**Your instructions:**
Pull out every line below containing the word "agent".

┄┄┄┄┄┄┄┄┄┄

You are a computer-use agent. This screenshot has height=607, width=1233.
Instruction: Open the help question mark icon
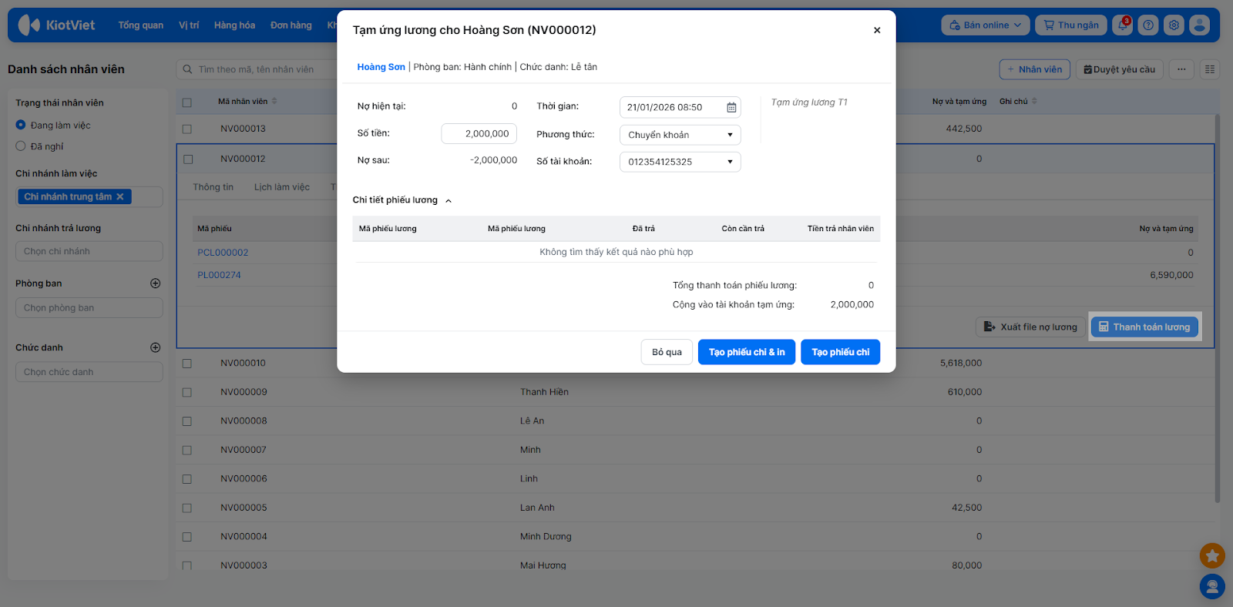(x=1148, y=25)
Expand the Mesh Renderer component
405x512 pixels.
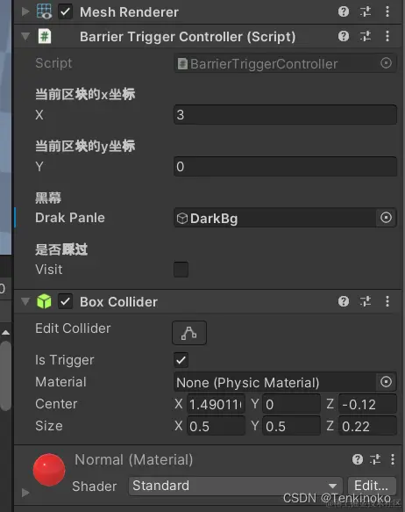coord(25,12)
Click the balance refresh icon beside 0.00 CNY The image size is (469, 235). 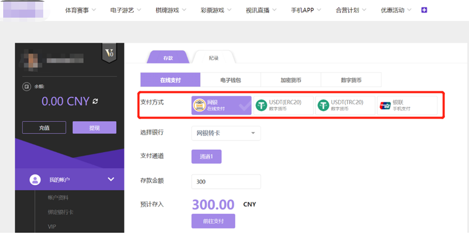pos(96,101)
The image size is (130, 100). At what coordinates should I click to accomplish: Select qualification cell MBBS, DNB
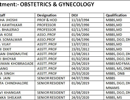click(x=117, y=74)

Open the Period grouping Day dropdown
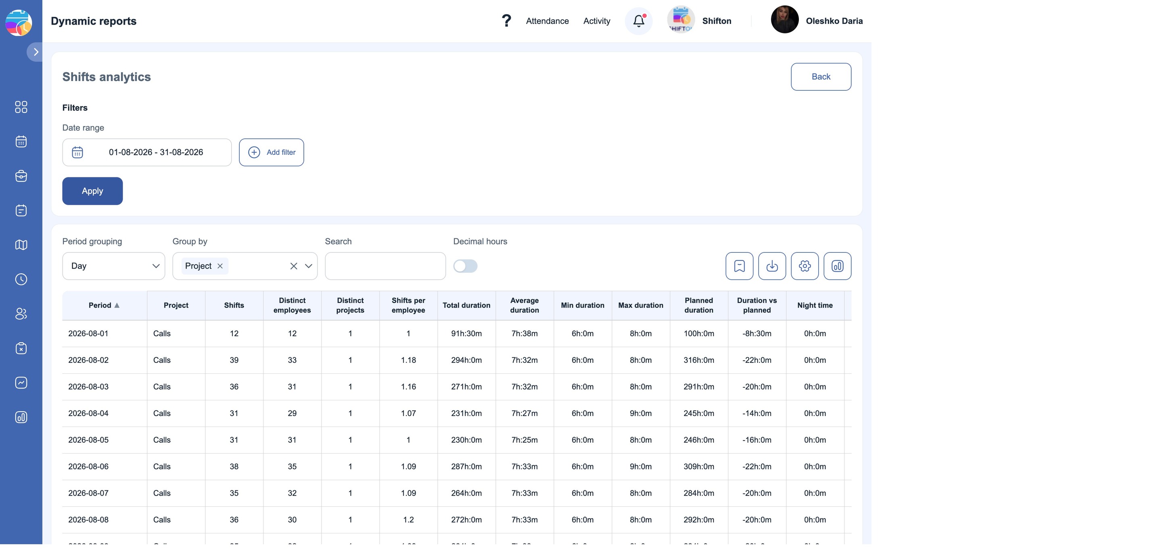(114, 266)
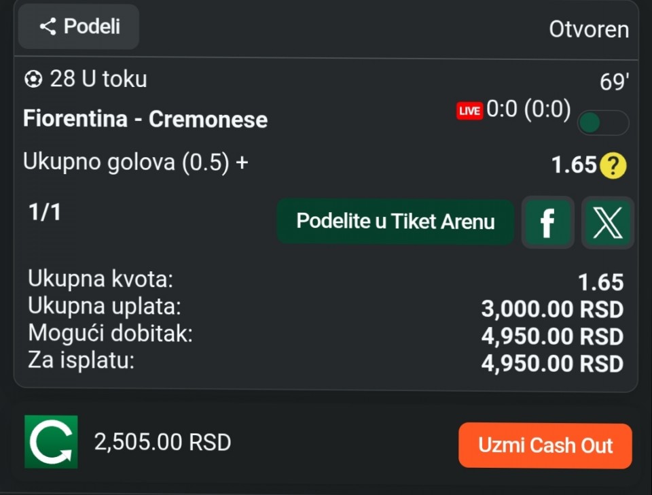Select the Ukupno golova (0.5) + bet
The width and height of the screenshot is (652, 495).
[136, 163]
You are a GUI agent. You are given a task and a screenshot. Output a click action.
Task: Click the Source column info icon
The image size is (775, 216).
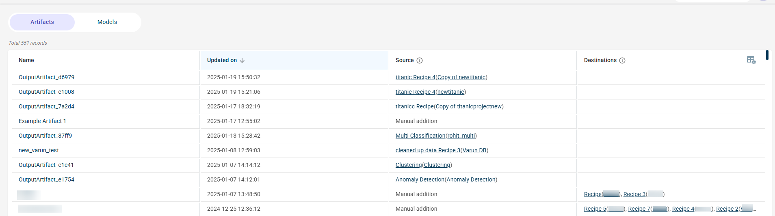(x=420, y=60)
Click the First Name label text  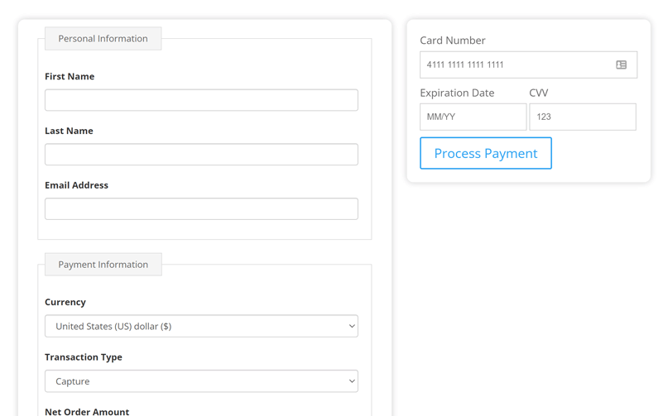click(70, 76)
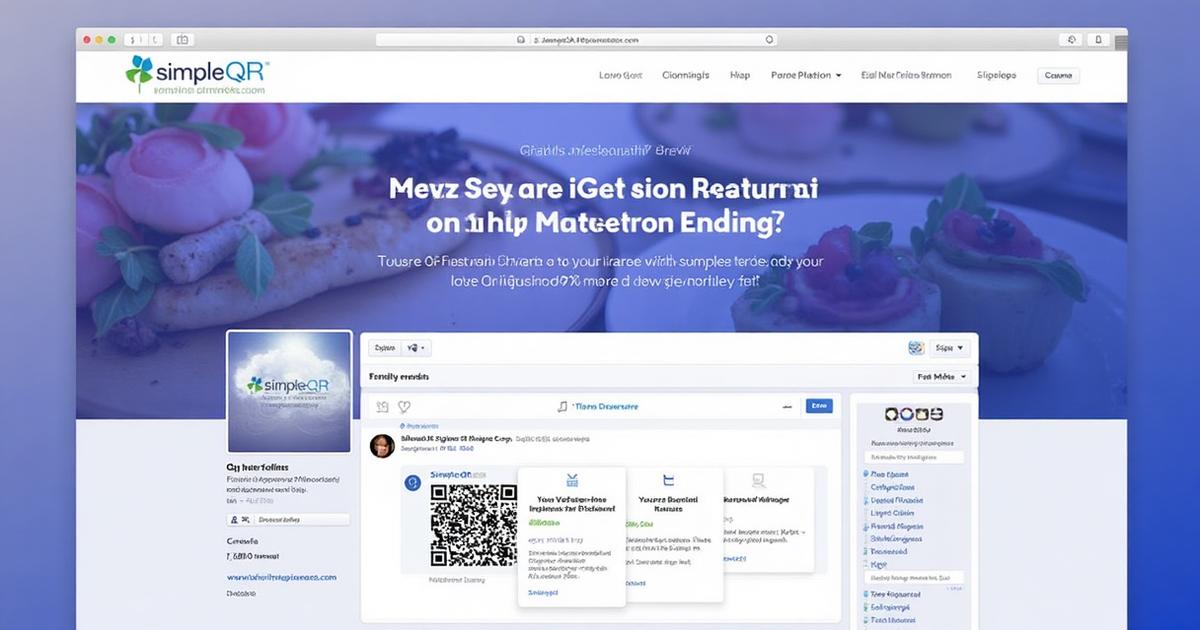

┄┄┄┄┄┄┄┄┄┄

**Answer space:**
You are a computer-use agent. This screenshot has height=607, width=1233.
You are a GUI agent. You are given a task and a screenshot. Output a click action.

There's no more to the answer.